Walter Hodges’ illustrations, too, are an absolute delight. I loved the meticulous details of life in Tudor London – later, I realized that he’d been studying Wenceslas Hollar’s engravings of London before the Great Fire of 1666. They complemented the book perfectly and they, too, became part of my inner landscape.

The Armourer’s House helped to foster my love of history and of art, and was a huge support to me, emotionally. I have much to thank Rosemary Sutcliff for.
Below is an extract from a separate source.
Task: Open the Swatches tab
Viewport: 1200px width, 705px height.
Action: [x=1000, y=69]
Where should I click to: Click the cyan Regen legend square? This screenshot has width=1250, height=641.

Do you have a favourite book?

Illustrations from The Armourer’s House’ by C Walter Hodges

 

 

 

 

 

5 Comments leave one →
  1. Buzz About Books permalink
    March 10, 2017 7:21 pm

    A really interesting post and what Fantastic illustrations! I haven’t really decided on what was my favourite book when young, but I loved “Ballet Shoes”, “Swallows and Amazons” and other books in that series. The only historical story I can remember was “Shadow of the King” by Frank Cox. I was also introduced to quite a few French stories. “Les Malheurs de Sophie” was about a naughty cousin visiting practically perfect cousins. I quite liked naughty Sophie. Odette Elliott

  2. Rachel Summerson permalink
    March 10, 2017 10:27 pm

    Thank you for your comment, Odette. I, too, loved ‘Ballet Shoes’, and, in a way, it counted as Historical for me. Though it was not, of course, a historical when it was first written in 1936.
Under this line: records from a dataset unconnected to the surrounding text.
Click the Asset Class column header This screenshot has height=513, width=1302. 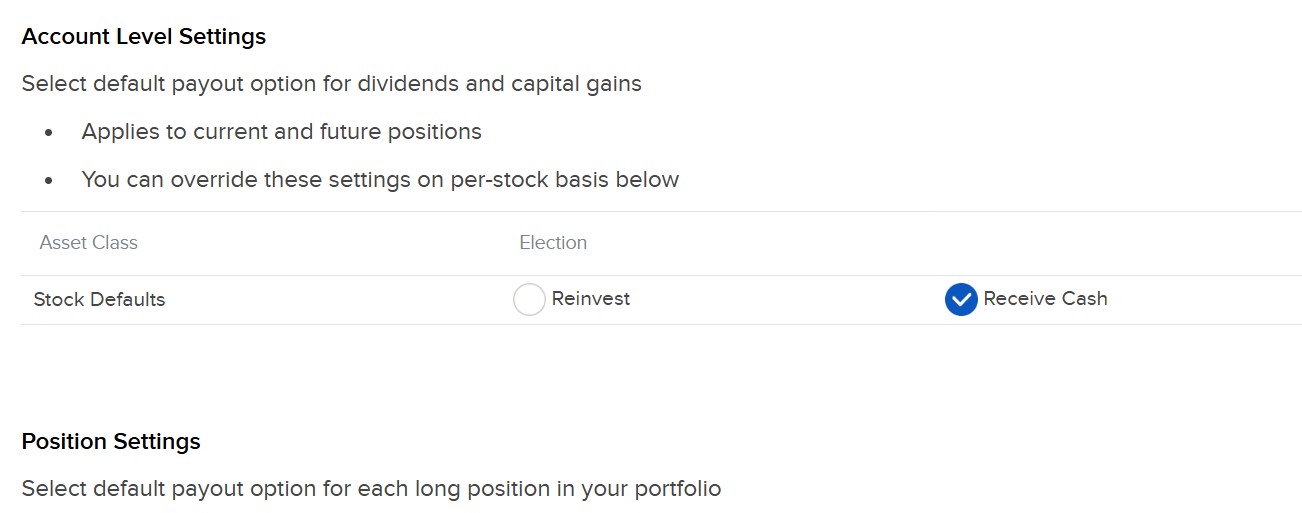point(88,243)
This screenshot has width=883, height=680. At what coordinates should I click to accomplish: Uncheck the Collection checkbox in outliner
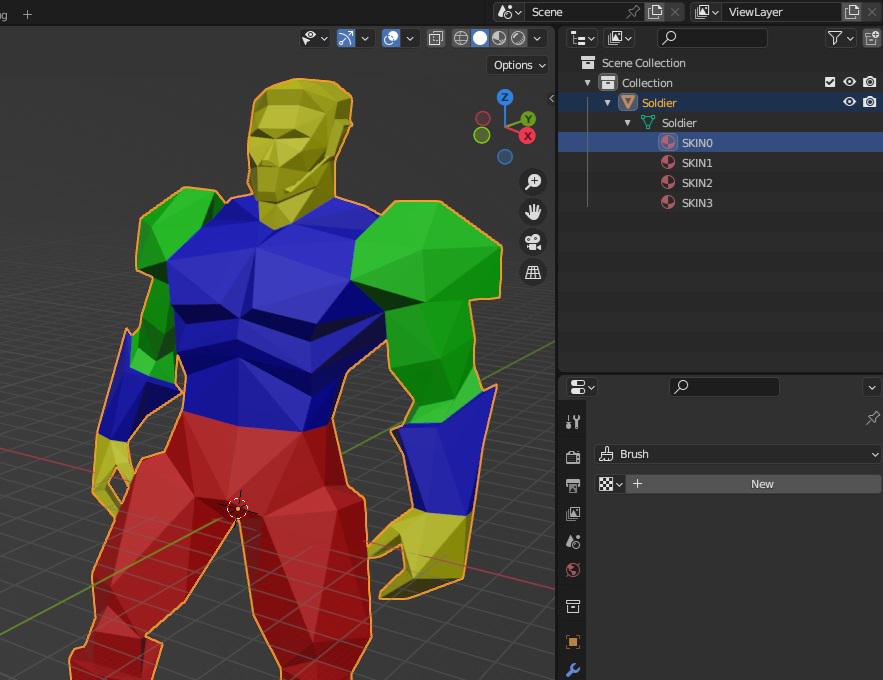(x=829, y=82)
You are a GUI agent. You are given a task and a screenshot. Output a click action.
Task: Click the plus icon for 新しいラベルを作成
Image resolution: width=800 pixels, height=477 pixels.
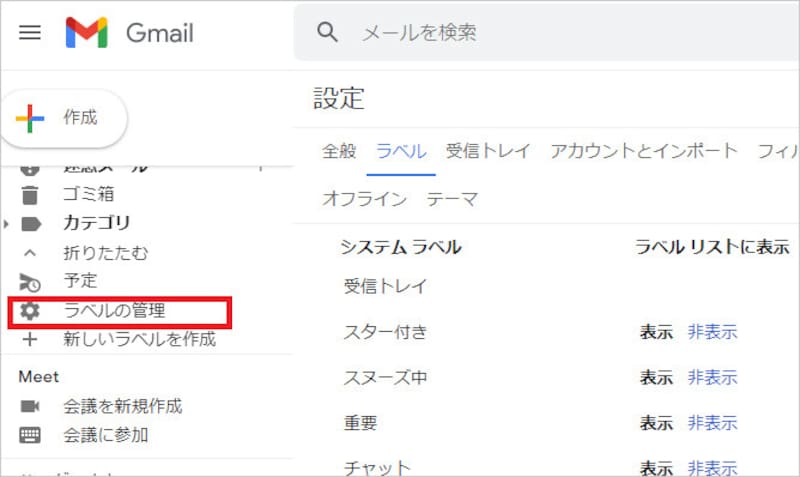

    I hated ‘Swallows and Amazons’! Getting cold and wet in boats was my idea of hell. Some well-meaning aunt gave me a copy for Christmas and it said on the back, ‘If your child doesn’t love this book – send for the doctor’! I thought they meant it – so I never dared say that I didn’t like it – so I kept getting given other A Ransome books!

  3. Buzz About Books permalink
    March 11, 2017 11:56 am

    A very interesting post, Rachel, which made me want to read this book!
    If I had to pick just one book that I read and re-read I guess it would be “Little women”. But my main memory is of consuming books by the yard (or two at a time which was all my library ticket allowed). I chomped my way through the collected works of Enid Blyton and a series called “The Bobbsey Twins” by Laura Lee Hope. Recently I found one of the Bobbsey Twins books in a flea market, and it produced in my stomach exactly the same pop of excitement and relief at ‘acquring’ a new title that I used to have in the junior school library way back then.
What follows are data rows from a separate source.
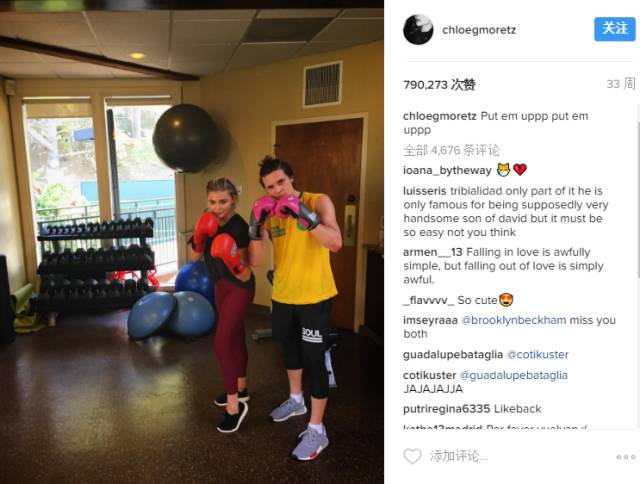Open chloegmoretz profile avatar
The width and height of the screenshot is (640, 484).
(418, 29)
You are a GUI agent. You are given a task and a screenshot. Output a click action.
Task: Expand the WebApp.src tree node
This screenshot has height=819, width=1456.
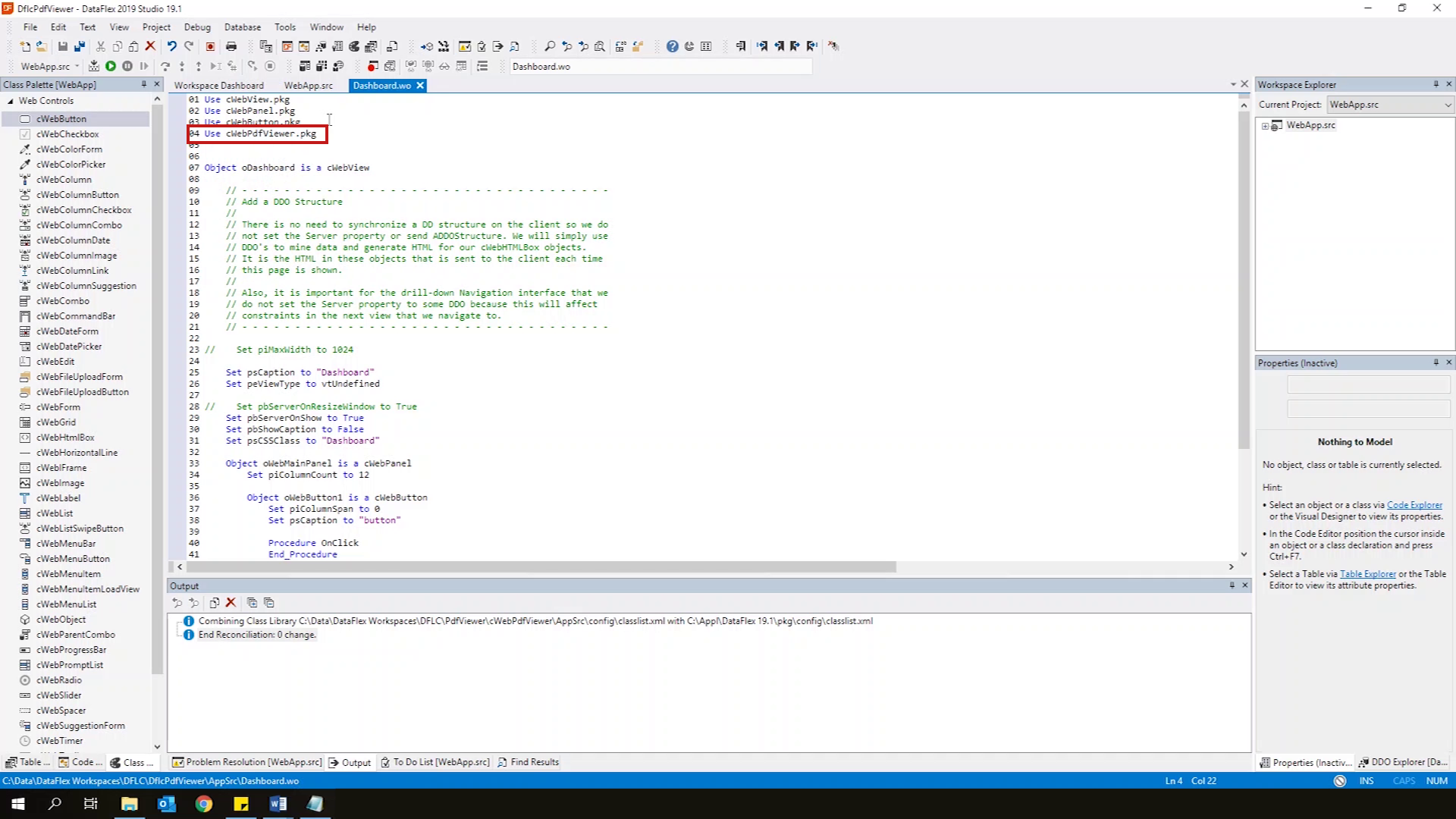1265,126
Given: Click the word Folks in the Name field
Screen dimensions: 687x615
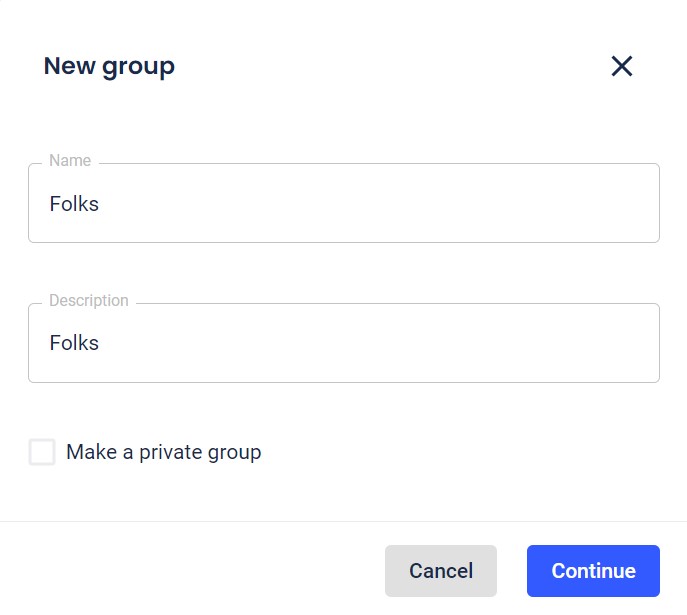Looking at the screenshot, I should click(74, 204).
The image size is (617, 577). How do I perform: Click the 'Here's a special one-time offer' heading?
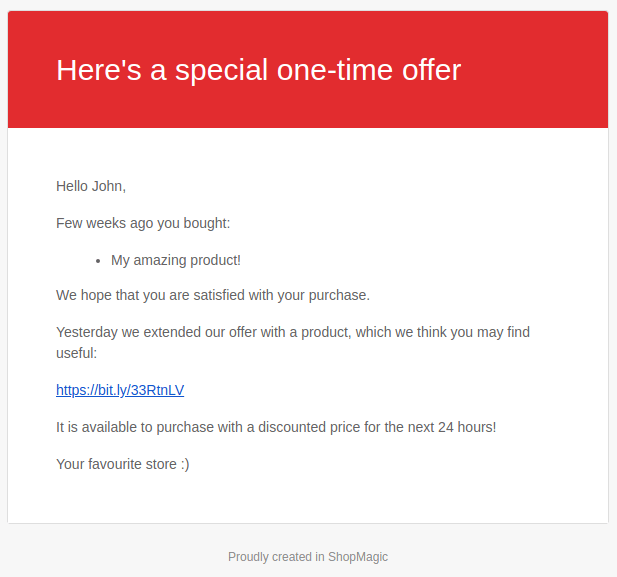(x=259, y=70)
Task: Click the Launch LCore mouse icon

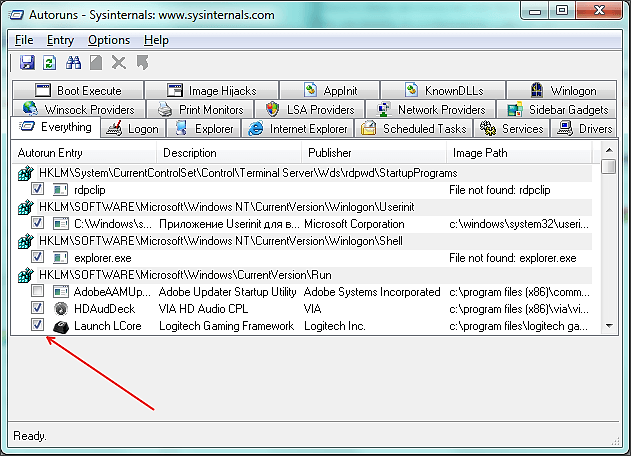Action: point(60,326)
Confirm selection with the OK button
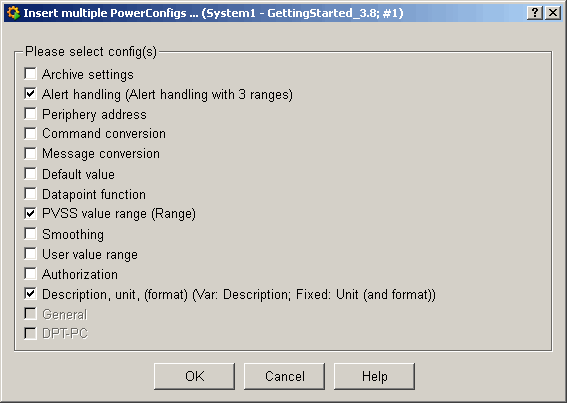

  4. Rachel Summerson permalink
    March 11, 2017 6:59 pm

    Thank you for your comment. I, too, loved ‘Little Women’ and the others in the series.

    And I do agree with you about borrowing library books! I loved Elizabeth Goudge, Joan Selby Lowndes, and Lorna Hill’s ballet books.

    There were a lot of 19th century children’s historical novels at home – like ‘Children of the New Forest’ and ‘Kidnapped’ which I also enjoyed.

  5. Buzz About Books permalink
    April 8, 2017 2:49 pm

    I loved Rosemary Sutcliffe as a child and her name still has the power to thrill me. I think she wrote so convincingly about other periods in history that she allowed me to fulfil a very important fantasy of mine, namely to travel in time.